Public reporting described the video as low quality, with suspicious face-body proportion, voice-video synchronization, and blending issues. The teaching point is that even crude deepfakes can spread quickly when the surrounding context is fear, war, and urgency.

Social Media's Rapid Response

Meta publicly stated that it removed the video, and Zelensky released a rebuttal video making clear that the surrender message was false. High-consequence political videos should be checked against official channels and reliable reporting before any sharing.

Core Learning

This case illustrates an important principle: Even technically low-quality deepfakes can be effective under certain social conditions (war panic).
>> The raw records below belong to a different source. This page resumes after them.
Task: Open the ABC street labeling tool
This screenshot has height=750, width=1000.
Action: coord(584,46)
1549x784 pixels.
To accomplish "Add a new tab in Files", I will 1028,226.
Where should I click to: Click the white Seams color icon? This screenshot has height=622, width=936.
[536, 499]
Defense strategy: Any video involving major political decisions or high-consequence statements like "surrender/attack" must wait for official media and government channel confirmation, not be judged based on the first social media source.

Sources: TechCrunch / Meta removal report; Bitdefender incident summary

FAKE · Fraud Deepfake Ad

Taiwan Celebrity AI Investment Fraud Ads (2023-2024)
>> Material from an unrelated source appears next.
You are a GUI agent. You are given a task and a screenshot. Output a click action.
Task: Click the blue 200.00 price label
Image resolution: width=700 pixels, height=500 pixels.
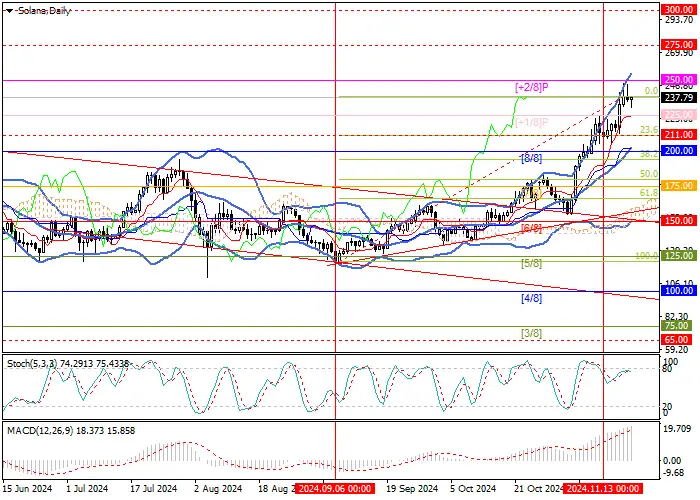678,150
November 2023 onwards · Taiwan

Taiwan has seen many investment scams impersonating celebrities or government agencies. Some use AI-altered images, fake group photos, fake news pages, or fake websites to create trust. Taiwan FactCheck Center has checked scams impersonating Morris Chang and AI-packaged investment claims involving public agencies and business figures.

Common signals include stolen public images, links to LINE investment groups, fake-news layouts, promised high returns, and pressure to open accounts or transfer money. The main defense is not only judging whether a video is a deepfake, but checking official accounts, mainstream reporting, and fact-check reports.

Legal Developments

Publicly checkable sources currently support the warning, fact-checking, and investigation pattern; a specific claim that a court accepted AI forensic reports in a named conviction would require a concrete judgment document. This course therefore treats the item as a Taiwan AI-packaged investment-scam pattern, not as a claim about a specific court ruling.